839.2026.Au pays des ancêtres



Tintin était un citadin. Un vrai. Libre. 
Pas difficile à nourrir.
Il allait saluer chaque jour les cuisiniers du Martinez (5 étoiles s’il vous plait) ou son ami Graille, le boucher du Suquet.
Toute la journée, il promenait en ville où il avait ses copains. 
Tout le monde le connaissait. Je n’étais alors que le jeunot qui accompagnait Tintin.
Un jour la famille décida d’un voyage au Piémont. Bien sûr, on l'emmena.
Lemma, un village perdu dans la montagne. On y laissait la voiture et fallait poursuivre à pieds vers Lod Bounet. 

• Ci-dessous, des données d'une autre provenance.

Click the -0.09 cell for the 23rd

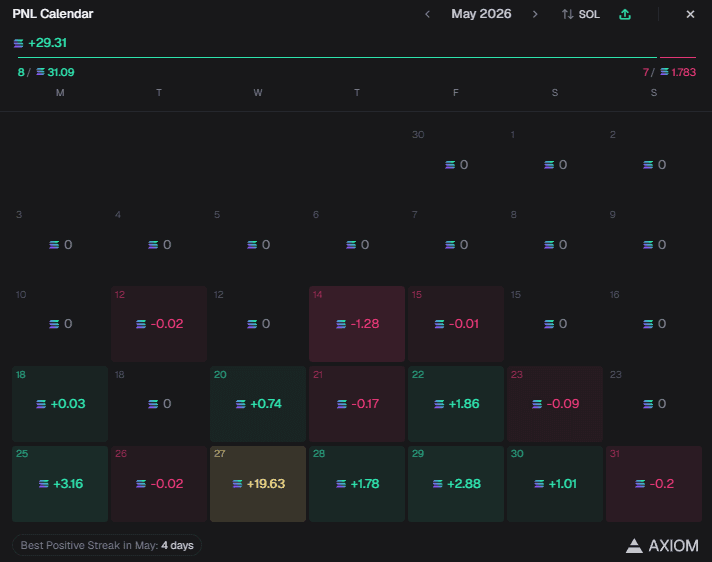pyautogui.click(x=555, y=404)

Le quadrupède citadin découvrait la nature : des chemins non goudronnés, des machins pleins de feuilles plantés un peu partout.
Et, vous savez quoi ? Des aliens bizarres avec une petite tête, un petit chapeau rouge dégueu, une bouche en forme de bec, un corps recouvert de plumes. Bipèdes aussi mais plus petits que les autres. 
Et quel langage incompréhensible. Et ça mange des graviers et les graines qui trainent. 
Alors, Tintin fonce. Les aliens s’échappent. Elles se dandinent, caquètent, se jettent dans la pente écartant des ailes inutiles. Bref. La gent avicole se trouve éparpillée au grand dam des paysans du coin.
Nous passâmes notre chemin ignorant l’affaire.
Ainsi furent les premières vacances de Tintin au pays des ancêtres.